[Collected data]
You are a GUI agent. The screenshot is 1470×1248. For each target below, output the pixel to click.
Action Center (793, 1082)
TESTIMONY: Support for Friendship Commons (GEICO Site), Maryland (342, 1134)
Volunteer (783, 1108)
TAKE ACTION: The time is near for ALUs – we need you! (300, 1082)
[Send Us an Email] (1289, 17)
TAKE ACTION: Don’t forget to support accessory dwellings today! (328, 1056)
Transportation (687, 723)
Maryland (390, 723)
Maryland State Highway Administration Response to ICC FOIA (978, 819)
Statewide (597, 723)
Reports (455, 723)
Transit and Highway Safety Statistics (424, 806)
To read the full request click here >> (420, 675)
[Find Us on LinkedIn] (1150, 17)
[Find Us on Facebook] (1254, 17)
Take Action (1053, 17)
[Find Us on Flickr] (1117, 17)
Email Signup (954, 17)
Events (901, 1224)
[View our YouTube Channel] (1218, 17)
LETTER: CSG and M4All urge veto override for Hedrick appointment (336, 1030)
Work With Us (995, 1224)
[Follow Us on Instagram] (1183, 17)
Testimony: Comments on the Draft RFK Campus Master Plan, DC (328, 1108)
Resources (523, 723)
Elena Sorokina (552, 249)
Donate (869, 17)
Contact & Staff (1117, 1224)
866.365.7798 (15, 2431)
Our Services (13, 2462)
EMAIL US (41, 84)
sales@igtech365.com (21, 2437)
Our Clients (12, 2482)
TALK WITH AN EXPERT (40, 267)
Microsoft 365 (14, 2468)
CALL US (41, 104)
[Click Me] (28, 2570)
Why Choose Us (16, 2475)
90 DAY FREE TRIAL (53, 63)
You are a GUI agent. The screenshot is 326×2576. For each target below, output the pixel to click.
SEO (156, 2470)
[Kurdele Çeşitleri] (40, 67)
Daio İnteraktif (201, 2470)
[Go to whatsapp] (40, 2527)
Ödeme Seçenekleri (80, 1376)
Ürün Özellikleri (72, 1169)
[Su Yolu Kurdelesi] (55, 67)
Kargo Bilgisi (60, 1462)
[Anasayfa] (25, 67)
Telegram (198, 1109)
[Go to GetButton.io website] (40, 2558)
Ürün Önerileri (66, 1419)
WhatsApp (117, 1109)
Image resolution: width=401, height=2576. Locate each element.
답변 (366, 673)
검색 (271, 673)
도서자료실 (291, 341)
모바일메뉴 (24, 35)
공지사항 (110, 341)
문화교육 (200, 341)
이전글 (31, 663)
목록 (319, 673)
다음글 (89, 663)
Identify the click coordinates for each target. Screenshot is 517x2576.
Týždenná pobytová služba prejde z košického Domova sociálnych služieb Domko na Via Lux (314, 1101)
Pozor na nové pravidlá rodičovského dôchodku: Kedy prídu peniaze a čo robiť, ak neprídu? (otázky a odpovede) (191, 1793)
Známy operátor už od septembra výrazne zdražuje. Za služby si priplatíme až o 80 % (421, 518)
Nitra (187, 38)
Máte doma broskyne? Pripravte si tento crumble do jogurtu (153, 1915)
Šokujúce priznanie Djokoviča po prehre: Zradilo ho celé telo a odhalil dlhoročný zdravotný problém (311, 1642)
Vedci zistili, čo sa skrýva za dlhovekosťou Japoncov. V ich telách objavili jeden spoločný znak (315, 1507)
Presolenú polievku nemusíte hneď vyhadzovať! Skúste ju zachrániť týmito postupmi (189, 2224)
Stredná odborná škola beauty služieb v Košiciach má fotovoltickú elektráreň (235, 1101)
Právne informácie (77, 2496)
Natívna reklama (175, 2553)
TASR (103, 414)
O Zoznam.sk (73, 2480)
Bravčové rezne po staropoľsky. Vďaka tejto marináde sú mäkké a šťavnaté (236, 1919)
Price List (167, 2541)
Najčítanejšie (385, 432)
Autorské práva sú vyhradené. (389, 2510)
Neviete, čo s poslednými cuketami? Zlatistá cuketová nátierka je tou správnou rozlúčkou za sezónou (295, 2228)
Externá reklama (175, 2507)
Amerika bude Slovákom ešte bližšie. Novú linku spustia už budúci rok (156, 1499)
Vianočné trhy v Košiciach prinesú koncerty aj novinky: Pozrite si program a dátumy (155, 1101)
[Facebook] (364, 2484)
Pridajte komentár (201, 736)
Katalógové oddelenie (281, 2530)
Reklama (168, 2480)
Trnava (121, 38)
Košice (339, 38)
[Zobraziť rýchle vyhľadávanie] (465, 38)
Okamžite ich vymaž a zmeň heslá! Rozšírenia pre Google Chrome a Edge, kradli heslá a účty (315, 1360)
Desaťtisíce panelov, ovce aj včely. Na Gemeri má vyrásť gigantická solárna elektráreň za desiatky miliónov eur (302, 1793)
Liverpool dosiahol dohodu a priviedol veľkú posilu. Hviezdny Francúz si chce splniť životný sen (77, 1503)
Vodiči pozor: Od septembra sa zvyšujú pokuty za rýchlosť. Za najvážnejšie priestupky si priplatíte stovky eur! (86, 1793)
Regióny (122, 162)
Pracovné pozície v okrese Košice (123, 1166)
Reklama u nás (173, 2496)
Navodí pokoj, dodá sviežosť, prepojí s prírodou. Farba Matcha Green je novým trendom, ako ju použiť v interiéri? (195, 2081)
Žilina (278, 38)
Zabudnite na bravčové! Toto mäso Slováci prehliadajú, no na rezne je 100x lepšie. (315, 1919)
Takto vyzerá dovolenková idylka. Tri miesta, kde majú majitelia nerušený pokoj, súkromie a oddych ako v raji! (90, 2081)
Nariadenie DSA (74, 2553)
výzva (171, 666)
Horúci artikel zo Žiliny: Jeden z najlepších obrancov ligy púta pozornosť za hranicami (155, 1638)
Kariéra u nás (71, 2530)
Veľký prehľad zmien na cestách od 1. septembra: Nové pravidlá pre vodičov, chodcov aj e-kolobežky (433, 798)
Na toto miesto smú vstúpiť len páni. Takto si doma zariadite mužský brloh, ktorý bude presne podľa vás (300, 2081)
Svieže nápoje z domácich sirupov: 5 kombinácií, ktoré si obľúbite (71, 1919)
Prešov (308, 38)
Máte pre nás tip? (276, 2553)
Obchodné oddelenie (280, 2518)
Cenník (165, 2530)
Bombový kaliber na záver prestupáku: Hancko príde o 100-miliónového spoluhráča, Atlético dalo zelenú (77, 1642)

— Problem statement —
What you return must be the lines above that run from the line with "TALK WITH AN EXPERT (40, 267)" to the line with "Kargo Bilgisi (60, 1462)", inclusive, each copied exactly.

— Answer to the problem —
TALK WITH AN EXPERT (40, 267)
Microsoft 365 (14, 2468)
CALL US (41, 104)
[Click Me] (28, 2570)
Why Choose Us (16, 2475)
90 DAY FREE TRIAL (53, 63)
You are a GUI agent. The screenshot is 326×2576. For each target below, output the pixel to click.
SEO (156, 2470)
[Kurdele Çeşitleri] (40, 67)
Daio İnteraktif (201, 2470)
[Go to whatsapp] (40, 2527)
Ödeme Seçenekleri (80, 1376)
Ürün Özellikleri (72, 1169)
[Su Yolu Kurdelesi] (55, 67)
Kargo Bilgisi (60, 1462)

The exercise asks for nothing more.